◆ EXERCISE DESCRIPTION:
Find the line containing "Viewport: 578px width, 392px". Retype it and every later line of the records exactly, leaving out pictures.

◆ SUPPLIED DATA:
....

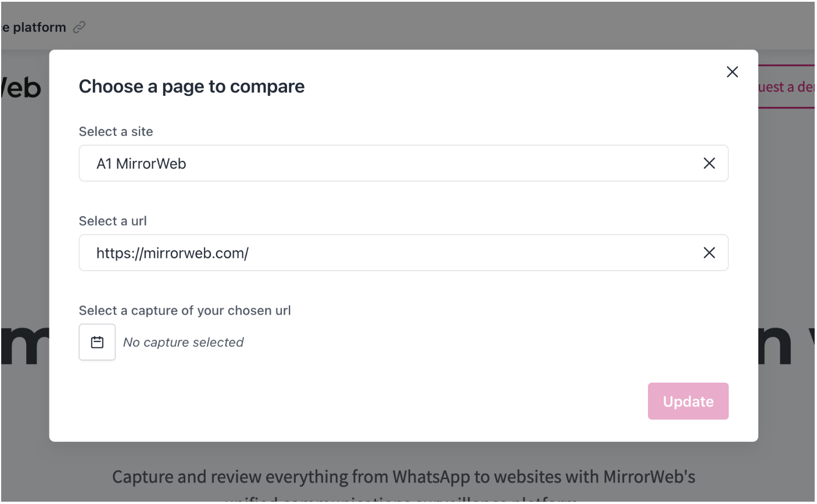Click the Select a capture label

coord(185,311)
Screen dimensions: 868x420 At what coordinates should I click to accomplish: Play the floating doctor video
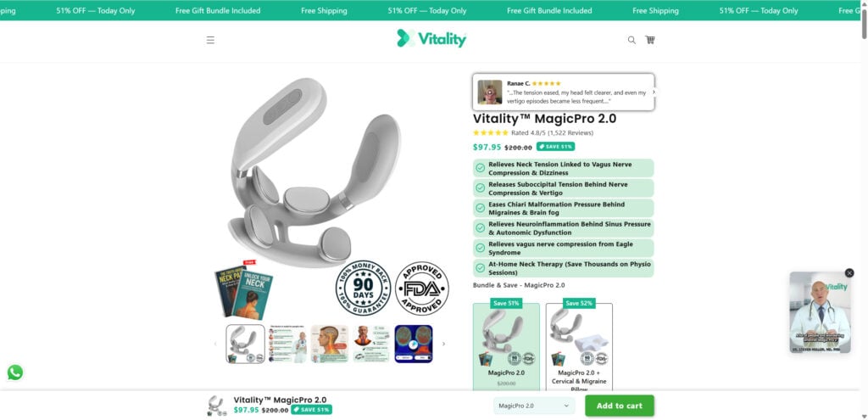pyautogui.click(x=820, y=312)
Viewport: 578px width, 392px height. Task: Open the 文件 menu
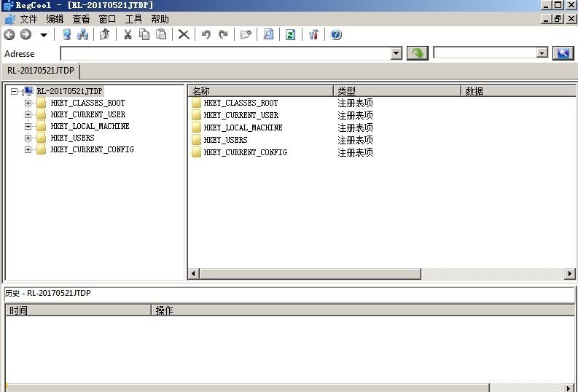[x=28, y=19]
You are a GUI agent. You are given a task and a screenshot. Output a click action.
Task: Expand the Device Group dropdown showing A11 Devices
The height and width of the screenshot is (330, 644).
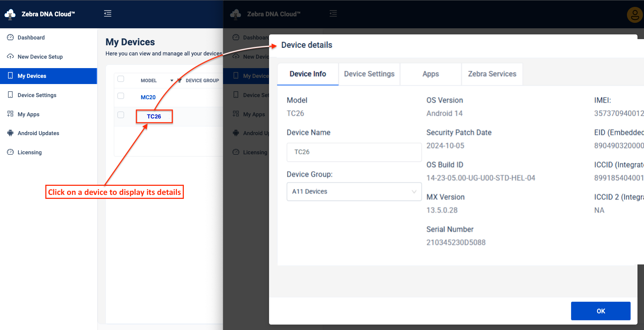354,192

....

◆ WRITTEN ANSWER:
Viewport: 578px width, 392px height. Task: Open the 文件 menu
[x=28, y=19]
You are a GUI agent. You are given a task and a screenshot. Output a click action.
Task: Expand the Device Group dropdown showing A11 Devices
The height and width of the screenshot is (330, 644).
354,192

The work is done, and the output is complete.